Extract the lines of the data beginning at the line containing "Where should I click to: Sort" and ending after the line containing "Looking at the screenshot, I should point(476,1450).", reproducing each one verbatim.

--- START Rows ---

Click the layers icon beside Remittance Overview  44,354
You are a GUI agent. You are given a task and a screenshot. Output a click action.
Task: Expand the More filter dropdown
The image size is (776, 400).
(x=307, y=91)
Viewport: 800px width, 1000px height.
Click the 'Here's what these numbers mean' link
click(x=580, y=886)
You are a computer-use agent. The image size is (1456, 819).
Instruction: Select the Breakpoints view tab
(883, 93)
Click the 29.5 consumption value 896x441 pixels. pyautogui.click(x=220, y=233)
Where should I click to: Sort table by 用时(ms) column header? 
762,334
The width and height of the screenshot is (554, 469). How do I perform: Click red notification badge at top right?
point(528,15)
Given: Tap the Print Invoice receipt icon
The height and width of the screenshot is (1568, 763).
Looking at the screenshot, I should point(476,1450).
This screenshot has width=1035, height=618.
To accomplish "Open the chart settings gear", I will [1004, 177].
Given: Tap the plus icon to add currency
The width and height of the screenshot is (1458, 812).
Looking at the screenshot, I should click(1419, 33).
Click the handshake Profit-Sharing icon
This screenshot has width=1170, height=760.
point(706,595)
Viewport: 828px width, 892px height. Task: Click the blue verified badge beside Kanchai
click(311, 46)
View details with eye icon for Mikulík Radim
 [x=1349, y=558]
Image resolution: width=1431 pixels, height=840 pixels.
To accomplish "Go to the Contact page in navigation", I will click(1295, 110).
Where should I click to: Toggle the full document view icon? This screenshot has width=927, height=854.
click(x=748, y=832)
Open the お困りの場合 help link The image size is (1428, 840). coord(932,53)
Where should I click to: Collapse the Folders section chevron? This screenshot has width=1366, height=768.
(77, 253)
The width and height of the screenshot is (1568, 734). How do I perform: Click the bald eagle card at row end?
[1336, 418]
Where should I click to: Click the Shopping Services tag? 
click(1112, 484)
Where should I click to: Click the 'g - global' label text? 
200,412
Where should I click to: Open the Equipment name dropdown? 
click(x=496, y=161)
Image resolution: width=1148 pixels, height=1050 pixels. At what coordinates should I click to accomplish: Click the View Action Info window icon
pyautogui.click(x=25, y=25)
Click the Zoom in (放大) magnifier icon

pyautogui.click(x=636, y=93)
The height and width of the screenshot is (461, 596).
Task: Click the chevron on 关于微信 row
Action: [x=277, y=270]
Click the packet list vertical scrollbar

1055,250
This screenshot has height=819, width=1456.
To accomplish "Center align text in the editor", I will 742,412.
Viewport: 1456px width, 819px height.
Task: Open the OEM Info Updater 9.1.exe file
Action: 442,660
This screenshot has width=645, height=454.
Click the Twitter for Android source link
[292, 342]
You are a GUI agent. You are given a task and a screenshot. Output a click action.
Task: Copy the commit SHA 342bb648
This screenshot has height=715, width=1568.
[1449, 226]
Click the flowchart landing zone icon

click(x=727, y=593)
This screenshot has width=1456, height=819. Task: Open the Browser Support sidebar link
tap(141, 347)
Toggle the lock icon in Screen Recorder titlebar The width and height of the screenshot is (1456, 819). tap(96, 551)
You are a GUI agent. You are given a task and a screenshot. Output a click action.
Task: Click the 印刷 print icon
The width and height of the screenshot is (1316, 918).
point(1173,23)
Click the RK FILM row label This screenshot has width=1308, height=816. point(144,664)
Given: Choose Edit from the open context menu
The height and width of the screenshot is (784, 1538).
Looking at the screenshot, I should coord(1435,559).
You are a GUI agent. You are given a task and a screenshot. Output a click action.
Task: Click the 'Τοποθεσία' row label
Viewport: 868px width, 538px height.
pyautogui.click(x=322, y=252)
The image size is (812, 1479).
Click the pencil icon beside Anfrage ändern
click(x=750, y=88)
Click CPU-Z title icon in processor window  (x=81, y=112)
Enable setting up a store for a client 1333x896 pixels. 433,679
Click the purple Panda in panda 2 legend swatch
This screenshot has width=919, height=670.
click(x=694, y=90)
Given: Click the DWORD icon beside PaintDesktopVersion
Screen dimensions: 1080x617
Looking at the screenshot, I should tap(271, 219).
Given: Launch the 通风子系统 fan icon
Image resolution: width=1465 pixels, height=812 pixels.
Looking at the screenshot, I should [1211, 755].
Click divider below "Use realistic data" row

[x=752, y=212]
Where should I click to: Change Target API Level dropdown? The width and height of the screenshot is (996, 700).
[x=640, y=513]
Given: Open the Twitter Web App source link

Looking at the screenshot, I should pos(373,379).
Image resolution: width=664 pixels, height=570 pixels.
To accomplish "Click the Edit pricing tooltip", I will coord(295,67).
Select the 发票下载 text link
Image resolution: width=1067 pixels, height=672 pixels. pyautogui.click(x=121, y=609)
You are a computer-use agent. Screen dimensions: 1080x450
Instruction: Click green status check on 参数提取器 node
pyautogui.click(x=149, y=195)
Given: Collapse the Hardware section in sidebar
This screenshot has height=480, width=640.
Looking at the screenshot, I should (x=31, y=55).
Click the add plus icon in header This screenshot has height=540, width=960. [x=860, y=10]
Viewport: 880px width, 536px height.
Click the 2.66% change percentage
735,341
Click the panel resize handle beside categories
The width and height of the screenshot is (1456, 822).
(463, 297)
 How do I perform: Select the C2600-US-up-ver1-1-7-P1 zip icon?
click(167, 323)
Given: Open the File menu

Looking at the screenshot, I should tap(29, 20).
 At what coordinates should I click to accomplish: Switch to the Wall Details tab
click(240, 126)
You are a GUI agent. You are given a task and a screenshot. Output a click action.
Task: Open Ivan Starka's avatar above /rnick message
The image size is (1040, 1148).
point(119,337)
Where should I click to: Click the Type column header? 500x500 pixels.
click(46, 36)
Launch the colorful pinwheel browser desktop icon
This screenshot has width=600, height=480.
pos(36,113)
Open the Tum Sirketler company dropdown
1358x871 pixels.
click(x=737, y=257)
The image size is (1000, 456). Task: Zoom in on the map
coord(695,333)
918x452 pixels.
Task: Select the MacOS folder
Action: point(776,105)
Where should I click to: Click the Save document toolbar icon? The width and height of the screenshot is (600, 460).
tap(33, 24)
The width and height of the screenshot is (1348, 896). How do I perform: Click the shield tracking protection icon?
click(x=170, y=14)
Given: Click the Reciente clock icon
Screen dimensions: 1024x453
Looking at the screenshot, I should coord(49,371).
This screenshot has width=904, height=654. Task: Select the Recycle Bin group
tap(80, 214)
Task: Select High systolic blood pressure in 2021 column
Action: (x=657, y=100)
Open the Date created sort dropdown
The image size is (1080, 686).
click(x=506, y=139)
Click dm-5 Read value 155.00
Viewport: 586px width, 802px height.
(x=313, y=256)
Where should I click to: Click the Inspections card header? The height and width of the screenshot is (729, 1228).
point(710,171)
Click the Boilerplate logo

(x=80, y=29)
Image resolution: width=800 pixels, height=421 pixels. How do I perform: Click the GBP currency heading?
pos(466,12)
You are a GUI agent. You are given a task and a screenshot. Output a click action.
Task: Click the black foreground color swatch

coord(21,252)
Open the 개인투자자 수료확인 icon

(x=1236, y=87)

--- END Rows ---

> _Exercise answer_:
Where should I click to: Sort table by 用时(ms) column header? 
762,334
The width and height of the screenshot is (554, 469). How do I perform: Click red notification badge at top right?
point(528,15)
Given: Tap the Print Invoice receipt icon
The height and width of the screenshot is (1568, 763).
Looking at the screenshot, I should point(476,1450).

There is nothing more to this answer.